On my hall windowsill is a group of old Pan paperbacks by Nevil Shute. There are nine of them. Many years ago I went through a phase of collecting these mid-20th century stories and became a little obsessive about finding editions of each book that had matching artwork on the front. I trailed charity shops looking for them. The Oxfam shop in Marylebone High Street provided particularly rich pickings. I could of course buy them very cheaply on line but I discovered that sellers didn’t realise that the artwork might matter to the buyer and thus you didn’t always get exactly the right edition.
I wrote about ‘A town like Alice’ some time ago now and it resonated with very many of you. (I have a second copy of that: a rather scruffy Book Club Associates hardback, foxed along the spine, smelling a little musty and with my father’s signature inside and a date 1953.) This time I picked out ‘The Pied Piper,’ a book I hadn’t read for decades. I remembered the very broad outline of the story but not the details and that kept me avidly turning the pages. I had forgotten the style of Nevil Shute’s writing. It is smooth and fluent with a somewhat unexpected, easy facility, almost an elegance. This makes it very pleasurable to read and moves the narrative forward in a satisfying fashion.
So, John Howard, an elderly man who loves fishing and has spent his working life as a country solicitor, travels to the Jura area of France after the outbreak of the Second World War but before the fall of France. Partially he is on holiday but also he is trying to assuage the grief caused by the death of his son, an RAF pilot.
Historically, Shute brings out in the first chapters of the story the complacency and the ill placed confidence of Europe as the Nazi invasion begins. Nobody could imagine that events would happen as they did. France would not be taken. Paris would not fall. These thoughts are reiterated and this mindset means that people do not take advantage of the time available to them. There is no sense of urgency.
Howard is asked to take two English children back to England with him. Their father works for the League of Nations in Geneva and whilst feeling sure that his work could continue whatever happened, the idea of the children being with relatives in England does seem preferable. His wife chooses to stay with her husband rather than her children. That particular choice is very much of its time I feel. The journey will surely be quick and easy. A train to Paris, another to the coast and then a boat over the channel.
Of course this is not the case and in a way the story starts here. There are hardly any trains and those that are running are filled with troops. Unbelievably the Nazis have taken Paris and the British have retreated to Dunkirk and then home. It is suddenly not very easy or popular to be English. To many French people, it appears that they have been deserted and there is also the issue of the Allies bombing areas of Northern France to either destroy German ships and tanks or to immobilise Nazi communication centres. Inevitably there were also civilian deaths. Last September I stayed in the small town of Lisieux in northern France and even at a distance of some 80 years, it was uncomfortable to learn that the vast majority of the town had been flattened by the Allies, even when one knows the strategic reasons would have been incontrovertible.

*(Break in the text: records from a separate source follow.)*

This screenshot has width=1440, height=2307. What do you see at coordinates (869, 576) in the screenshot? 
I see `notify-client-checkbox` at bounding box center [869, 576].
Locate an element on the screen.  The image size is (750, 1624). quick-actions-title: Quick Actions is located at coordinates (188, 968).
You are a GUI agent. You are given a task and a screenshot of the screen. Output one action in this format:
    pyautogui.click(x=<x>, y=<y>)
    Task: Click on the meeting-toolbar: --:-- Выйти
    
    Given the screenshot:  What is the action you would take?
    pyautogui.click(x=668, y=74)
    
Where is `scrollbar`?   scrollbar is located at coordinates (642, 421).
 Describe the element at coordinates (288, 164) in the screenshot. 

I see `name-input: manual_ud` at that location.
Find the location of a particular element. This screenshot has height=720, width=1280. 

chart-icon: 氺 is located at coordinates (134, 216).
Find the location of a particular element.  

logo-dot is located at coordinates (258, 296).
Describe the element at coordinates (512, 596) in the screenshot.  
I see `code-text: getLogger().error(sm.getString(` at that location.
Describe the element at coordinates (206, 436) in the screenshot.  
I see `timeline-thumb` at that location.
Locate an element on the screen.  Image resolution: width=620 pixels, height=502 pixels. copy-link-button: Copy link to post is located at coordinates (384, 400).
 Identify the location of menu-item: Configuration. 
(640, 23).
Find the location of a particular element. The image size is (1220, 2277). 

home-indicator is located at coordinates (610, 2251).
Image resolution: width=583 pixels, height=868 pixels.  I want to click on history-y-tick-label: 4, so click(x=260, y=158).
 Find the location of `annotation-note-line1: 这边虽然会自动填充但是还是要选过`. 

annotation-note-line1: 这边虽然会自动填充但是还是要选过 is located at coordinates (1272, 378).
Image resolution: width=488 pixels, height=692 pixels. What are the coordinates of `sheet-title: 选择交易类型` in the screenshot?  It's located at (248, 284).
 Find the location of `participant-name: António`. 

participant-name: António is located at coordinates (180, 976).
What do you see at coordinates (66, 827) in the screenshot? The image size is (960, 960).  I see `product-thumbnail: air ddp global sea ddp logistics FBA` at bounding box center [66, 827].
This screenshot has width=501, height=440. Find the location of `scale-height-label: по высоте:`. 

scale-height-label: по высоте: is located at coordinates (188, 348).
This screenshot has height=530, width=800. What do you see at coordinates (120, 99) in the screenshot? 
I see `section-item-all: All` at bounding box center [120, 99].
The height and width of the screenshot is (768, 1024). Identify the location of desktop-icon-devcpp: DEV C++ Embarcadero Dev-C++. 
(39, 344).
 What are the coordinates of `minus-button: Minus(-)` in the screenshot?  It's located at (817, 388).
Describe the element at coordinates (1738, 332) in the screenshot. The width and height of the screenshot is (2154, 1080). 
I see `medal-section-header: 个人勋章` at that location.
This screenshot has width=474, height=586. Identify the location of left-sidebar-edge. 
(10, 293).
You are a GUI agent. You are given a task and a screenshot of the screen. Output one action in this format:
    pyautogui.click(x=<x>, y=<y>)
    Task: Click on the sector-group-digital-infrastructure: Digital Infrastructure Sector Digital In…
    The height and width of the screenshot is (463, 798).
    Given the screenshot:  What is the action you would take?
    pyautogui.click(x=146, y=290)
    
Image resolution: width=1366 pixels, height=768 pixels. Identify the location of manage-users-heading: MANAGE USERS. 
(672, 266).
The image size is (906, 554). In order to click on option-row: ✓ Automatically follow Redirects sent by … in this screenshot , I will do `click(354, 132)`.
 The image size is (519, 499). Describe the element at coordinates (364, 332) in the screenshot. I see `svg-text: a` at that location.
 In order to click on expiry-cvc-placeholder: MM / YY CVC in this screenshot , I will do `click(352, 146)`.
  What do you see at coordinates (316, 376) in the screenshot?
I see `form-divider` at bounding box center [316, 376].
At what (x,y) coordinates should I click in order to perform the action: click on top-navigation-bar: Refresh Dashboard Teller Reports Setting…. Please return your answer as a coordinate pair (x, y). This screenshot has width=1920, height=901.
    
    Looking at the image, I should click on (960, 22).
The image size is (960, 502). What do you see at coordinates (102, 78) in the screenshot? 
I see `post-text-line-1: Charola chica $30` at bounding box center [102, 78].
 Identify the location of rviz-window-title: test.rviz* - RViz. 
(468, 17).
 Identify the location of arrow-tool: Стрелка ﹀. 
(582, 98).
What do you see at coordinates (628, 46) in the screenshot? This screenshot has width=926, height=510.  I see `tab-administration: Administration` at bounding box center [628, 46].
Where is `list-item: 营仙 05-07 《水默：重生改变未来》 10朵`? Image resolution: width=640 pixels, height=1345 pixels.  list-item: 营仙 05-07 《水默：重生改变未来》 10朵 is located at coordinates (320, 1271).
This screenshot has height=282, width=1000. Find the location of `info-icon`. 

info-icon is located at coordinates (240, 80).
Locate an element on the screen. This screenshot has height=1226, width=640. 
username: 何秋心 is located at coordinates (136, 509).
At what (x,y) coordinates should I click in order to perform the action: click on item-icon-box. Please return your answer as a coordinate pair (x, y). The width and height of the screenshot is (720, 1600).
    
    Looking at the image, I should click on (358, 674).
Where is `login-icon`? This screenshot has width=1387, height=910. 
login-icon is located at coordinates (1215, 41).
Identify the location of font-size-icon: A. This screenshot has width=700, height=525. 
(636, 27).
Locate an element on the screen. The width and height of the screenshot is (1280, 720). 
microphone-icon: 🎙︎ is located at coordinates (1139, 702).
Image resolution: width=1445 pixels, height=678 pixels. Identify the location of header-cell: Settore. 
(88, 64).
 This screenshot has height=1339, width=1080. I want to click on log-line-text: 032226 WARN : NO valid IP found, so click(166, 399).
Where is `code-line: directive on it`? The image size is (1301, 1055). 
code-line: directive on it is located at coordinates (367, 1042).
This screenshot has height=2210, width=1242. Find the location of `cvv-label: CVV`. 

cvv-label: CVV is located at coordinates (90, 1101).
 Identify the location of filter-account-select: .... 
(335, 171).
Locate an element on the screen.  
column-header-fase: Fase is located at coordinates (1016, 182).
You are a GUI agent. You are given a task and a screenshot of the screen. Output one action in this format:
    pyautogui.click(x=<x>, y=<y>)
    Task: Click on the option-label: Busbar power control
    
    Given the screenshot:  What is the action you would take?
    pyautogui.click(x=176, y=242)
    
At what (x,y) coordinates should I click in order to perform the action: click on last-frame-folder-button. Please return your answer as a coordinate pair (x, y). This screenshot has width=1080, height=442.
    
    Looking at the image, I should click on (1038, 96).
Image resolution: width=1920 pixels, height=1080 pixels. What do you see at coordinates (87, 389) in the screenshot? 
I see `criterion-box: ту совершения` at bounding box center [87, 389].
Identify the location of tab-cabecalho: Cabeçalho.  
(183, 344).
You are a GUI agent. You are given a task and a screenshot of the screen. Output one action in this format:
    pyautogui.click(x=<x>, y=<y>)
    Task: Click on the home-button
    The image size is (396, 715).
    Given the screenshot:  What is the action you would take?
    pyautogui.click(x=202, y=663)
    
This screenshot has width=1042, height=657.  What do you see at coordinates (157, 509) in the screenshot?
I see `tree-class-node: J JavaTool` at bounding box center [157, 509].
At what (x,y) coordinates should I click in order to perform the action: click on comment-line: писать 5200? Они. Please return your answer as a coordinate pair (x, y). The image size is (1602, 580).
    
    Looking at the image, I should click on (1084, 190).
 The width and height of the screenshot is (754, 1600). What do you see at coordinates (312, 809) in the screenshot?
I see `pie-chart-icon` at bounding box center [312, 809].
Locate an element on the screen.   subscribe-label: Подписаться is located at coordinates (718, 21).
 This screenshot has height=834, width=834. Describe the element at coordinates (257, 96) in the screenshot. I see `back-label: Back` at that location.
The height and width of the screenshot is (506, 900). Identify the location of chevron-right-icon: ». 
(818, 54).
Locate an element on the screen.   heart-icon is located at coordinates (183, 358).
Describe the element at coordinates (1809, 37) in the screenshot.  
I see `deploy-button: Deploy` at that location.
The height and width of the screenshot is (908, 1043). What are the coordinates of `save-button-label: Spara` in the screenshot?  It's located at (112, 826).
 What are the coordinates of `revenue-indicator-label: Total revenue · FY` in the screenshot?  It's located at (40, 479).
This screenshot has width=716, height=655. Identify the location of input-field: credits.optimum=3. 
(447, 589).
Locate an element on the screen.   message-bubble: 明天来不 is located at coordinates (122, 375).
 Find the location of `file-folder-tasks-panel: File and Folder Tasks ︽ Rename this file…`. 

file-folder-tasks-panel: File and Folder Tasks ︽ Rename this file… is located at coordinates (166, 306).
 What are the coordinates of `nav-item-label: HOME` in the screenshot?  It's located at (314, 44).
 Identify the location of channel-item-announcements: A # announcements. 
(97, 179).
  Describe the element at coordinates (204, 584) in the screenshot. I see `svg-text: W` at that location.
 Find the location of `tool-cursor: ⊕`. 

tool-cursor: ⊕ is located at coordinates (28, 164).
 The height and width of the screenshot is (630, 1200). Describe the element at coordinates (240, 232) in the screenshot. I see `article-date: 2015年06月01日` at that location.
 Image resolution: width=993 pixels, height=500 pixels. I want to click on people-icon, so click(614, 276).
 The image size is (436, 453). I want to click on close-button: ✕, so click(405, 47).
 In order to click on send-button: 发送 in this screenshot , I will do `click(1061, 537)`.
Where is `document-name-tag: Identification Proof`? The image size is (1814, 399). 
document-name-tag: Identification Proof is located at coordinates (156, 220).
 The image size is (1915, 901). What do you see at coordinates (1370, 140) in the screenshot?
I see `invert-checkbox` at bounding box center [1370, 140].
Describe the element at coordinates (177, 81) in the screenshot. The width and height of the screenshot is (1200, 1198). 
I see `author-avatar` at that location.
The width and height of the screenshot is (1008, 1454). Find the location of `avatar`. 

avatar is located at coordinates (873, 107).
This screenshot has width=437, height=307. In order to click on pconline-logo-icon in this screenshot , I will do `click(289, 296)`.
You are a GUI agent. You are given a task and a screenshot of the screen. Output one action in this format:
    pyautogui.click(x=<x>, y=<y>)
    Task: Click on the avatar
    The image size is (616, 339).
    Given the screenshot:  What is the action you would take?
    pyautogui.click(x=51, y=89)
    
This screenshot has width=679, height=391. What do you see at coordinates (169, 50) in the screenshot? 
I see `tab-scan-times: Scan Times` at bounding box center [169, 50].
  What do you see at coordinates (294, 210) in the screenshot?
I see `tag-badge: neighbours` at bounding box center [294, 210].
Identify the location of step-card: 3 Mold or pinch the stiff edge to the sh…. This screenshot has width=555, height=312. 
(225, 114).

John Howard has difficulty in persuading the two English children to speak in French and keep their nationality hidden and eventually this causes great problems. In various travelling adventures along the way he also acquires a few more children, one of whom is Jewish, who all need, for varying reasons, to be removed from this uncertain, increasingly grave, wartime situation. They meet those who offer what little they have and don’t question why this ill-assorted little group are travelling in a rather random fashion and, inevitably, they come across those already filled with hatred and prejudice.
This story is very well constructed, has just the right amount of tension and is an excellent read. Copies are widely available from second-hand sites, very easy to find, particularly if you aren’t fussy about the artwork on the cover!
By the way, I recently read numbers 11 and 12 in the Rebus series by Ian Rankin: ‘Set in Darkness’ and ‘The Falls.’ Such good reading, sometimes late into the night. There are still another dozen books to go but I am limiting myself and refusing to binge read them.